→ **Textauszug**:
+ + + + +

Daniel Ortegas zweiter Versuch
Nicaragua: Die Sandinistische Befreiungsfront bekämpft Armut und Hunger durch staatliche Sozialprogramme. Dennoch steht Präsident Ortega in der Kritik
Der vergangene Wahlkampf Ortegas war ein Novum in der Geschichte der FSLN. Sie präsentierte sich darin als Partei, die eine ernsthafte Versöhnung mit ihren einstmaligen Gegnern anstrebt. Die Sandinisten sangen nicht mehr ihre Parteihymne »himno de la unidad« (Hymne der Einheit), in der die USA als ein »Feind der Menschheit« bezeichnet wird, sondern verwendeten John Lennons »Give Peace a Chance« als friedenspolitisches Signal an die parteipolitische Konkurrenz. Die Parteifarbe wechselten vom traditionell sandinistischen Rot-Schwarz zu einem optisch weniger aggressiven Rosa. Außerdem betont Ortega bei jeder Gelegenheit seinen christlichen Glauben. Jaime Morales Carazo, während der US-amerikanischen Militärintervention der 80er Jahre eine führende Figur der Contra-Guerilla, ist heute Vizepräsident Nicaraguas.

+ + + + +

→ **Vorliegende Einträge**:
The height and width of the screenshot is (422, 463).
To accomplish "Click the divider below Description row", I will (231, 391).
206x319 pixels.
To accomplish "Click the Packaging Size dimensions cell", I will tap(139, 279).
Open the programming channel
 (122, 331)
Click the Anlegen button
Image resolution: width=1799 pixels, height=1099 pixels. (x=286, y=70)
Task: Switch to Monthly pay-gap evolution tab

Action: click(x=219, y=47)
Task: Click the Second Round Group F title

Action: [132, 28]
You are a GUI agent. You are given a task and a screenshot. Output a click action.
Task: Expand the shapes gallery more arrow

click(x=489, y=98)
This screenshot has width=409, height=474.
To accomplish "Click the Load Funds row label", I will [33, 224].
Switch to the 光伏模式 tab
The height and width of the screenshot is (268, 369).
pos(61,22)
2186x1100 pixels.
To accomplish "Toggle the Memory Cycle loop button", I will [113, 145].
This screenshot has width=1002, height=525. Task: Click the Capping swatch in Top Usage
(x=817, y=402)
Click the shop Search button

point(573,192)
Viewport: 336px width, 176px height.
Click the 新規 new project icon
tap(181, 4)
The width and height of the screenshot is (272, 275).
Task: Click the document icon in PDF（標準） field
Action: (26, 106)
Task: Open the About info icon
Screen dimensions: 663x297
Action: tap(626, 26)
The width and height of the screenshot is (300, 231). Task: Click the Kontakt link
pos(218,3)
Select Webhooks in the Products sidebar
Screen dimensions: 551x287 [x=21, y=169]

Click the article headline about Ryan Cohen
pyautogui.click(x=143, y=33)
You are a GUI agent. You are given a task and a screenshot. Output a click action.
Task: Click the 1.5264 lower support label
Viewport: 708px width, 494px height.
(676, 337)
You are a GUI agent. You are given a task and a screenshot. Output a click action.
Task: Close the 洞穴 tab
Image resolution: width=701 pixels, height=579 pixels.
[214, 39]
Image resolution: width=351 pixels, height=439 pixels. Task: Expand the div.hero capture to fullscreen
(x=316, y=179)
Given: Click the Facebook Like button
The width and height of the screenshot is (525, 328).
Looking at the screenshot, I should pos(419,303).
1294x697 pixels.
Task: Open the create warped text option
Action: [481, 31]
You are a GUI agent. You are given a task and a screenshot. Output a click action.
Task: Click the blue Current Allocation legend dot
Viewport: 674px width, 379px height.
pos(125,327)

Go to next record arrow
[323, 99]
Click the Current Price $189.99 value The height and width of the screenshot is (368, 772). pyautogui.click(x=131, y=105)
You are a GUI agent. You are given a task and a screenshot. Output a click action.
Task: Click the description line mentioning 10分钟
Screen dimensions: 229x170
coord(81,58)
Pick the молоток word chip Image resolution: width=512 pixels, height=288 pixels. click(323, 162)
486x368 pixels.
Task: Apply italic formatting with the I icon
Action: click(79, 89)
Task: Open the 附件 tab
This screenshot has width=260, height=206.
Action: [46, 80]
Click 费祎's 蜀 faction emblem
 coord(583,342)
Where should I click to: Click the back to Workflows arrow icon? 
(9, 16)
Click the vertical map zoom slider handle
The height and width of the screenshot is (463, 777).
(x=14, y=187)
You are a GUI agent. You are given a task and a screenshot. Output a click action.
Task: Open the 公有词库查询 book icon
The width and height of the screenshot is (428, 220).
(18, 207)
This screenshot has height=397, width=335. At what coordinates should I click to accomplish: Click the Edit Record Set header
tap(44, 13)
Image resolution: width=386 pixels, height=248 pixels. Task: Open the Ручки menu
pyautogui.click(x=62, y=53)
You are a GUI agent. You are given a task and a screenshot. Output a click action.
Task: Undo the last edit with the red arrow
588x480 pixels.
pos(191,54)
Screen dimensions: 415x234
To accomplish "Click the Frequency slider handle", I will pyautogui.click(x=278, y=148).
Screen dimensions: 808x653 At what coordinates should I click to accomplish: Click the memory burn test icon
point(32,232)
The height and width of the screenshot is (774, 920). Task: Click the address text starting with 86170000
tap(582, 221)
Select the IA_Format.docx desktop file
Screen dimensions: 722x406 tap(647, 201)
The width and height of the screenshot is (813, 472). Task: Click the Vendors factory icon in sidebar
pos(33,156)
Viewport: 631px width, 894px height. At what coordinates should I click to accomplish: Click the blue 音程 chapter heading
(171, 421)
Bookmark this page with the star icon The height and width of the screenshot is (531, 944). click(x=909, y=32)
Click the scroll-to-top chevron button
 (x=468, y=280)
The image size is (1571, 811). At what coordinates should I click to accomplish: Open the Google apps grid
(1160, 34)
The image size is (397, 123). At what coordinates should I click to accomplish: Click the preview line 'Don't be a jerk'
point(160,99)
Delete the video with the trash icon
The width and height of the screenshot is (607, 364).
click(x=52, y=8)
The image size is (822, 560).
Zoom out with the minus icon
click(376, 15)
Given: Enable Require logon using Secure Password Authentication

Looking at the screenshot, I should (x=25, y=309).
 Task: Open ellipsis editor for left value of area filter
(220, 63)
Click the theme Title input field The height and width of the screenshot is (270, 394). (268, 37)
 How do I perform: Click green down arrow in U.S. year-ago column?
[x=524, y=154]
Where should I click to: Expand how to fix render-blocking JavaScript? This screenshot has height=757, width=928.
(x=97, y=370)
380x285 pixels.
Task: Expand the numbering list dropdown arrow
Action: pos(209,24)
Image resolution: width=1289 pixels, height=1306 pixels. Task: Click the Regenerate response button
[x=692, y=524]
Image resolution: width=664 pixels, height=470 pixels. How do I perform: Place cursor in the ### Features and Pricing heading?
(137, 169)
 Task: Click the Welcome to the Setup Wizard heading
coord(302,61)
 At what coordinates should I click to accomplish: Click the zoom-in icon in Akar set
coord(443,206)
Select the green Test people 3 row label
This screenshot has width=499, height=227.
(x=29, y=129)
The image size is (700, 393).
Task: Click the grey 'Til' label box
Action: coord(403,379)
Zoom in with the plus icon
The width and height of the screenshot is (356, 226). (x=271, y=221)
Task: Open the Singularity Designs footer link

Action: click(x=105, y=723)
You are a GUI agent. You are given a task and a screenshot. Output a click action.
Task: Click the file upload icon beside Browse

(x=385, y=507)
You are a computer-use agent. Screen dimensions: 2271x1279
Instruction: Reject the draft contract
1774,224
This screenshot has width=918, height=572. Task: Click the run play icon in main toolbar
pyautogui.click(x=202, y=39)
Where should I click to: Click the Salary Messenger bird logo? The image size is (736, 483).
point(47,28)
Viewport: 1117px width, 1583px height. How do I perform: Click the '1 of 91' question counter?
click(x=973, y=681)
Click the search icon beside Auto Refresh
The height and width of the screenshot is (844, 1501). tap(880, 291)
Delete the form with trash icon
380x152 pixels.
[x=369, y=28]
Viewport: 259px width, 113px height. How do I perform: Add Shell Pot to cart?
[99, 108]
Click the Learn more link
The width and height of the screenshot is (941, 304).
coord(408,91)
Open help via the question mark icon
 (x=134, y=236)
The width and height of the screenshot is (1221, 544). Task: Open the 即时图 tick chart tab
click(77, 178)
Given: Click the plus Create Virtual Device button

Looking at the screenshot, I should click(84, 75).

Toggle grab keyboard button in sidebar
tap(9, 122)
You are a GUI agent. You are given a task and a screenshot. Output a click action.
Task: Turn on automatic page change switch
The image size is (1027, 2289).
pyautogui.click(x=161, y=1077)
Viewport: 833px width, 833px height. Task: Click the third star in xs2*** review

+ + + + +

→ **Aufgaben**:
A - Prüfen Sie anhand des Textauszugs, ob die folgenden Aussagen zutreffen: (i) Die Sandinisten sangen im Wahlkampf weiterhin ihre Parteihymne. (ii) Jaime Morales Carazo ist heute Vizepräsident Nicaraguas. (iii) Ortega verschweigt seinen christlichen Glauben. Antworten Sie jeweils mit Ja oder Nein und belegen Sie dies mit einem wörtlichen Zitat.
B - Führen Sie sämtliche Personen auf, die im Textauszug namentlich genannt werden.

→ **Lösungen**:
A -
(i) Nein: „Die Sandinisten sangen nicht mehr ihre Parteihymne »himno de la unidad« (Hymne der Einheit)“
(ii) Ja: „Jaime Morales Carazo, während der US-amerikanischen Militärintervention der 80er Jahre eine führende Figur der Contra-Guerilla, ist heute Vizepräsident Nicaraguas.“
(iii) Nein: „Außerdem betont Ortega bei jeder Gelegenheit seinen christlichen Glauben.“

B - Daniel Ortega, John Lennon, Jaime Morales Carazo